ネットファーザーの金言:成りすましプロフ撃退法 (1/3)

子どもがインターネットでいじめの被害にあったとき、親はどう対応したらいいのか。学校裏サイトとの戦いの記録を書き話題になったオルタナブロガー吉田賢治郎さんが、実際にアドバイスを行った事例をもとに、その対処法を指南する。

[吉田賢治郎,ITmedia]

 子どもに関するインターネットの問題の中で、最も注意しなくてはならないのが「ネットでのいじめ」です。ネットを利用していなくても、学校裏サイトプロフ(主に携帯電話で利用される、自分のプロフィールページを作成できるサービス)、掲示板などに誹謗(ひぼう)中傷コメントが書かれ、現実の世界でのいじめにつながって、自殺に発展することもあるからです。

 本稿では、あるお父さんが、プロフの成りすましによる“いじめ”に対して行った体験をもとに、現実的な対処方法を考えていきます。
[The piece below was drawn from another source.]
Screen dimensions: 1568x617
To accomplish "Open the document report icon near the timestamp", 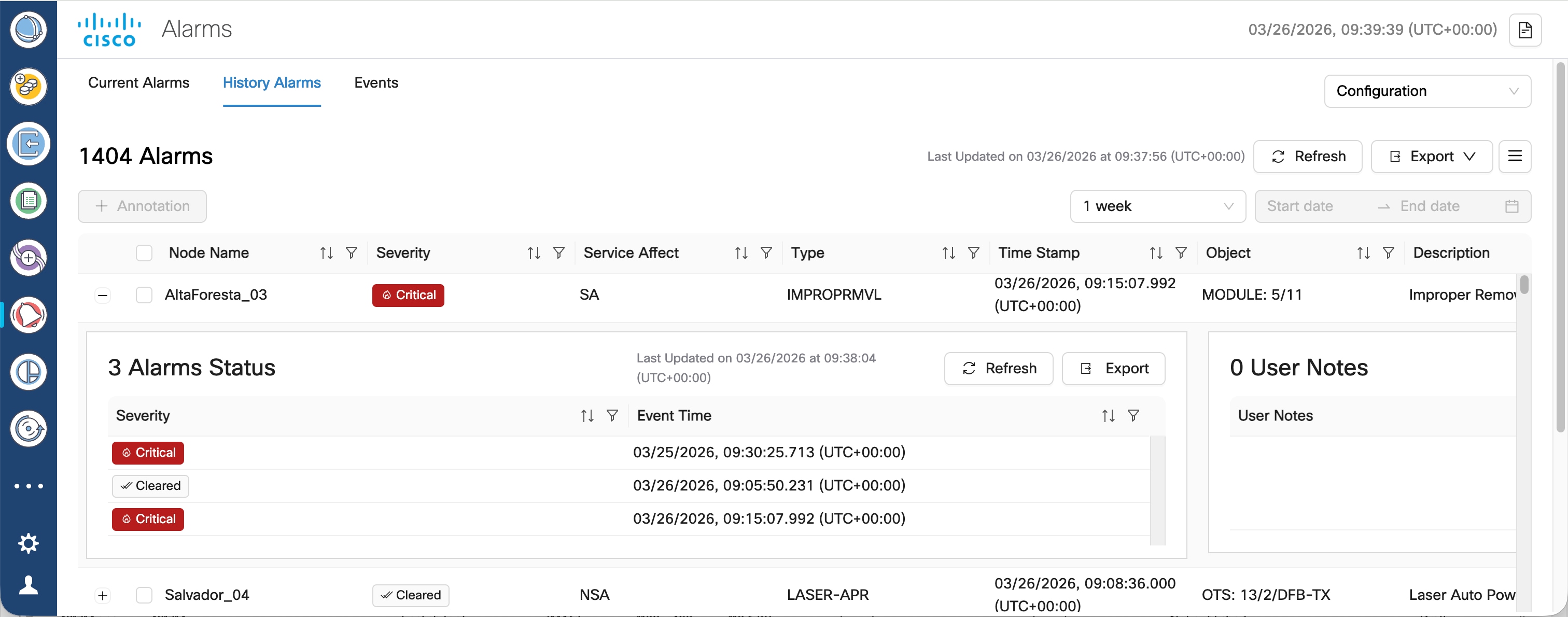I will coord(1525,30).
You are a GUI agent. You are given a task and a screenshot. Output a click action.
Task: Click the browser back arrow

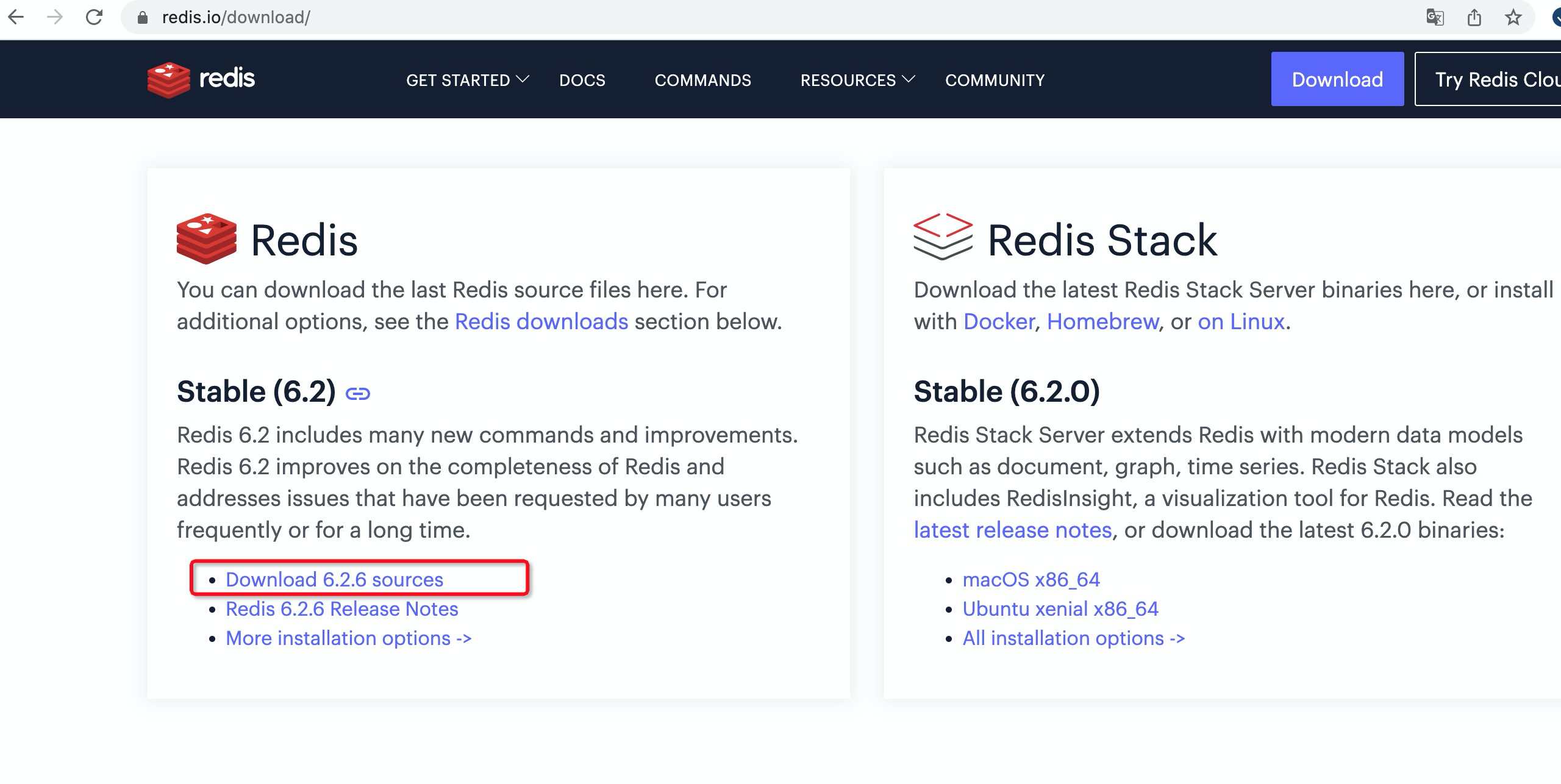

 この記事で紹介する出来事は、本人が特定されないように性別、学年、時期などを一部変更しています。筆者が実際に行ったアドバイスは、出版社の許可を得て、「子どもをネットから守り、ネットで育てる〜頼れるお父さんになるための実践アドバイス」から引用しています。


プロフの成りすまし

『子どもをネットから守り、ネットで育てる』(翔泳社、吉田賢治郎著) 『子どもをネットから守り、ネットで育てる』(翔泳社、吉田賢治郎著)

 「息子がプロフでいじめを受けているようなので、どうしたらいいかアドバイスが頂きたくご連絡させていただきました」

 中学2年生のサトルくん(仮名)のお父さんからわたしにメールが届いたのは、学校が夏休みに入る直前の暑い日のことだった。わたしがこの1年で受けた相談は30件以上あり、中でもプロフにまつわる相談は多く、これで4件目であった。プロフは中高生のネットコミュニティーとして浸透しているようだ。
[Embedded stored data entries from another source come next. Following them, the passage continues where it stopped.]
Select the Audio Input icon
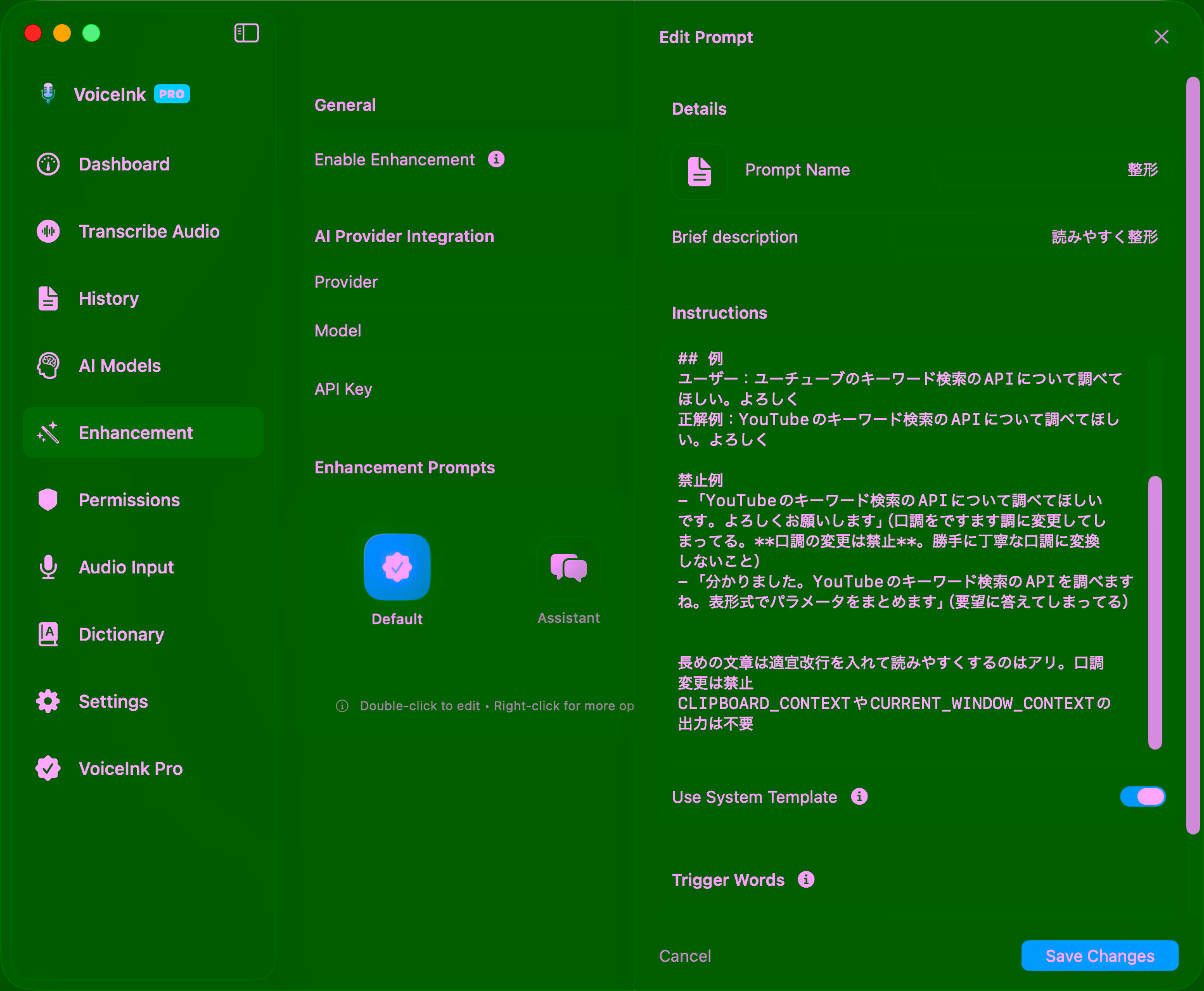Image resolution: width=1204 pixels, height=991 pixels. [48, 567]
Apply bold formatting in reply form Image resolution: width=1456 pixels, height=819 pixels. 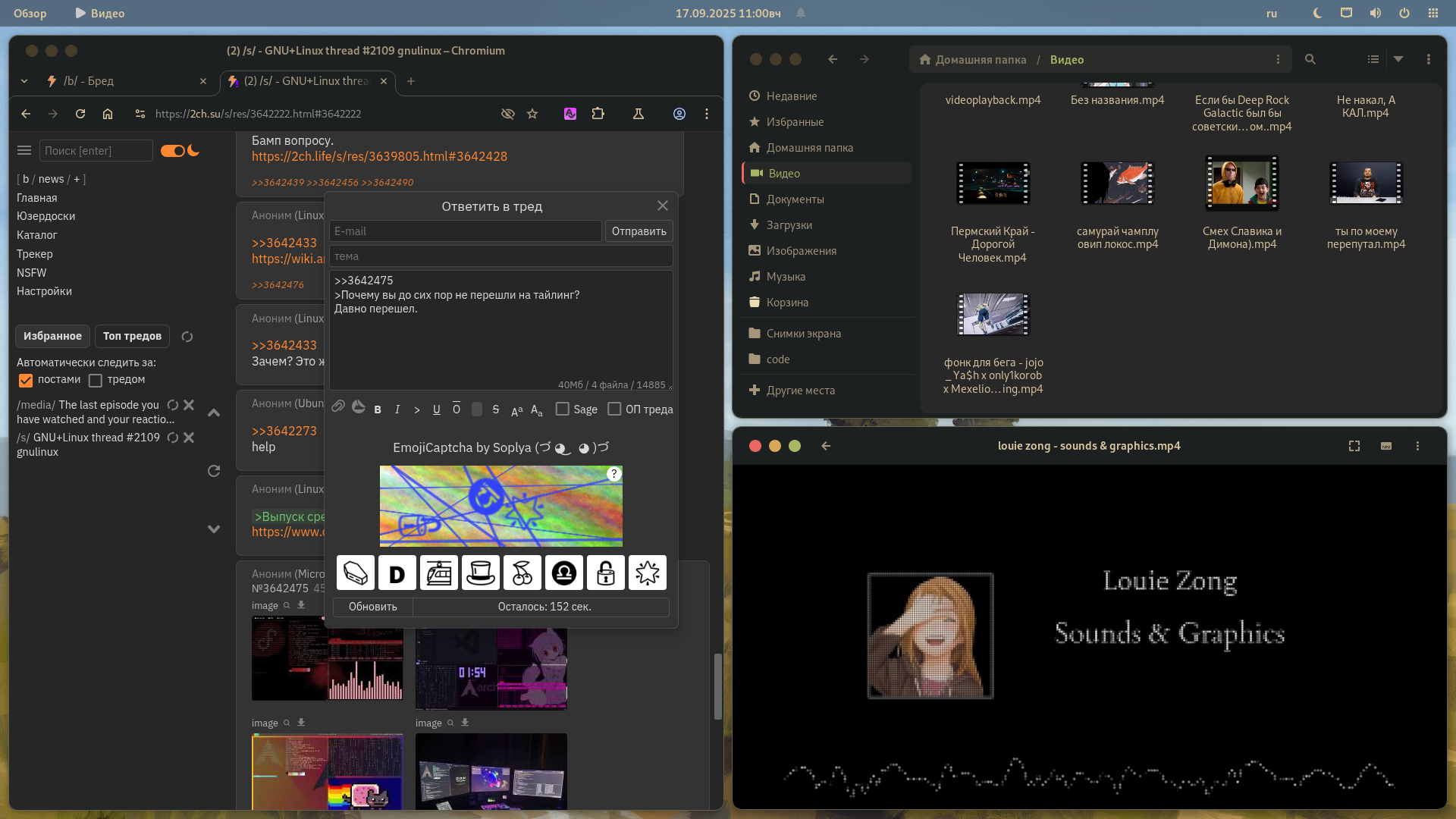[x=378, y=410]
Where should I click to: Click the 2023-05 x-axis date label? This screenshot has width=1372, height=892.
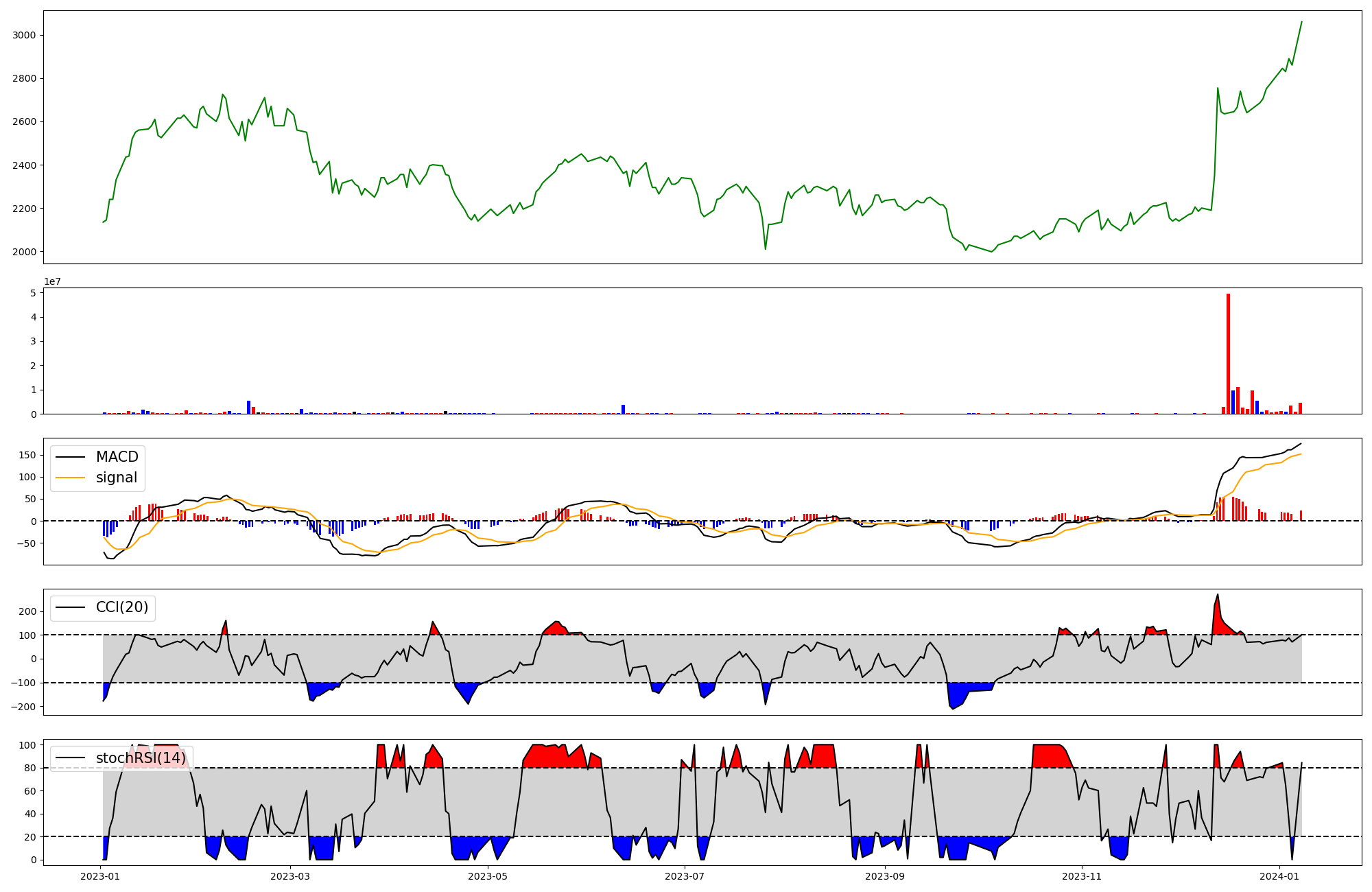(488, 876)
 “サトルくんに成りすましたプロフ”が作られたのは、彼が2年生になってすぐのことだった。サトルくんの名前やイニシャルが明確に書かれているわけではないが、彼の友達への悪口、テストの点数、うわさ話、ニセの告白、野球や芸能人のファンをばかにするコメントなどが書かれていた。

 このプロフがサトルくんのものらしいといううわさがメールや掲示板で広まり、彼を知る生徒やプロフで悪口を書かれた友達、そして野球や芸能人のファンたちから強い非難を浴びるようになったのだった。一時の感情にまかせて書く学校裏サイトでの誹謗(ひぼう)中傷よりも、計画的で悪質な“いじめ”である。
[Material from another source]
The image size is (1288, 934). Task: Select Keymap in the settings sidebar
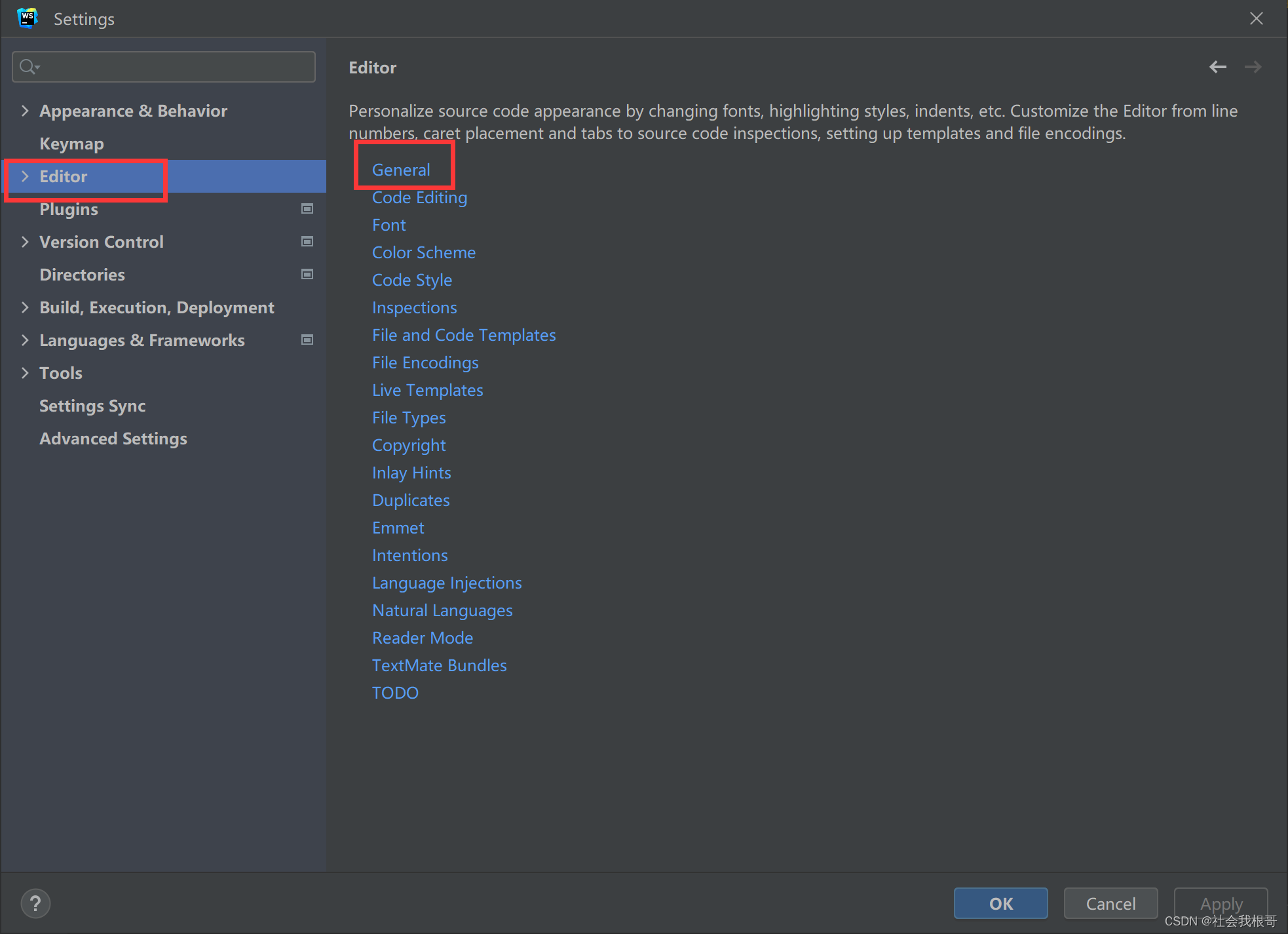click(71, 143)
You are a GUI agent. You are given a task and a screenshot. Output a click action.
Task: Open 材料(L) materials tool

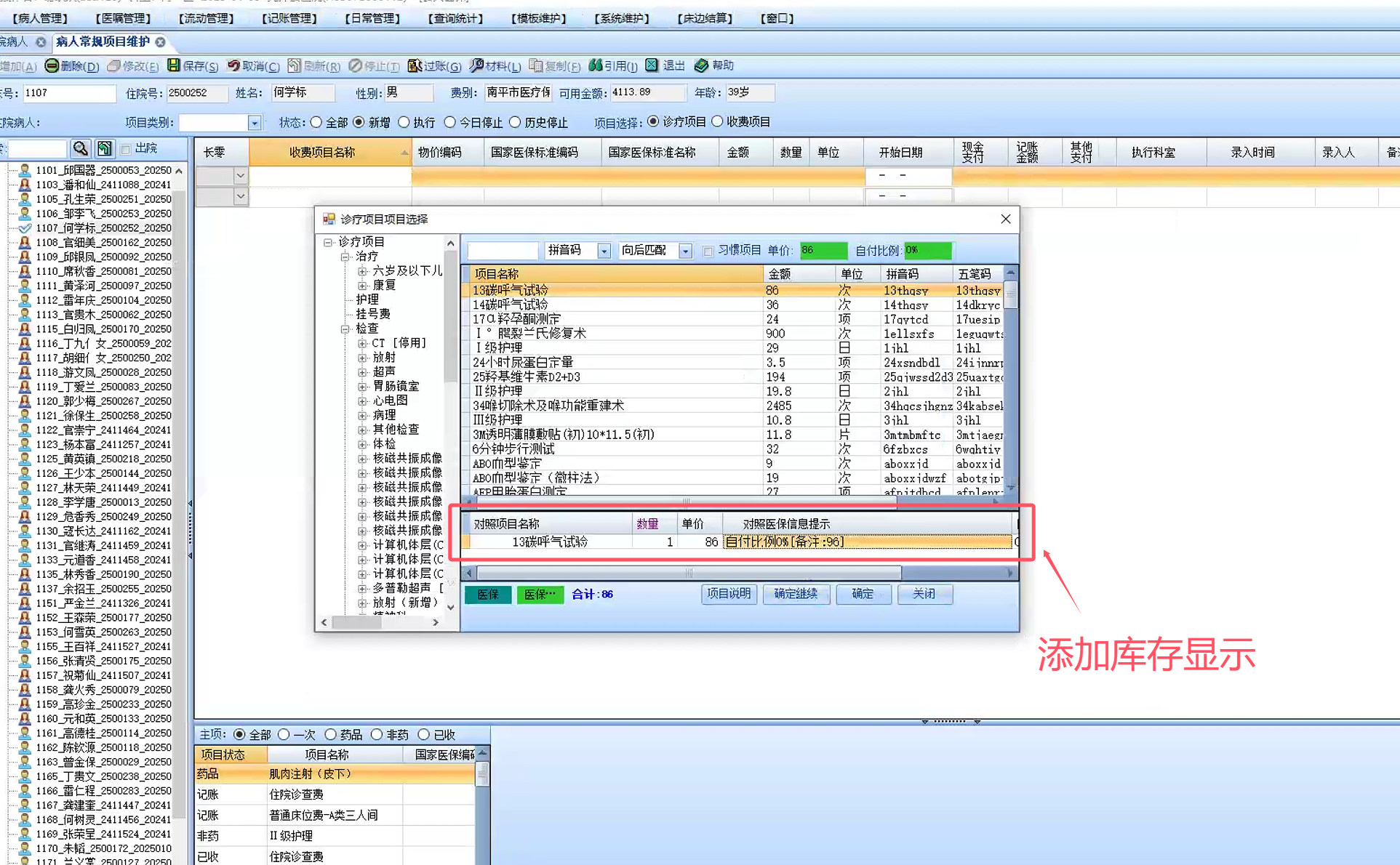point(477,65)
 後から考えれば、塾の帰りに皆で行くマックに誘われなかったり、理科室に移動するときに気が付くとひとりだったりといったことはあったが、そのときはさほど気にしていなかったそうだ。

 サトルくんが最初にそれを知ったのは、クラスの友達からの苦情メールであった。「俺らの悪口をいいふらしているそうじゃないか」。直接非難を浴びせられたり、メールで送られたりしてくるものもあったが、ネットの掲示板での誹謗(ひぼう)中傷が最もこたえたそうだ。

 掲示板には、

「お母さんがいないから、不潔でくさい」

「お母さんが浮気して離婚したらしいぜ」

「お父さん、首になって仕事してないらしいぞ。たかられないようにな」

などと、彼のプライバシーについても書かれていた。

 サトルくんのお父さんは離婚しており父子家庭だった。サトルくんはお父さんと、妹はお母さんと暮らしているのは事実だったが、それ以外の内容はデマだ。

 サトルくん兄妹は別れて暮らしていたが、学校では顔を合わせることがあり仲もよかった。妹の耳にもうわさは伝わっていた。妹はクラスの友達から「かわいそう」「大丈夫?」と気を遣われたことが、とてもつらく悔しかったそうだ。

 お父さんにプロフによるいじめの話が伝わったのは、その妹からのメールだった。掲示板にサトルくんに対する悪口がたくさん書かれていること、自分もつらいが、サトルくんはもっとつらいはずだということ、そしてこのメールは内緒にしてほしいことなどが書かれていた。

 心配になったお父さんは、サトルくんに事情を聞く前に、最初に紹介したメールでわたしに相談してきた、というわけだ。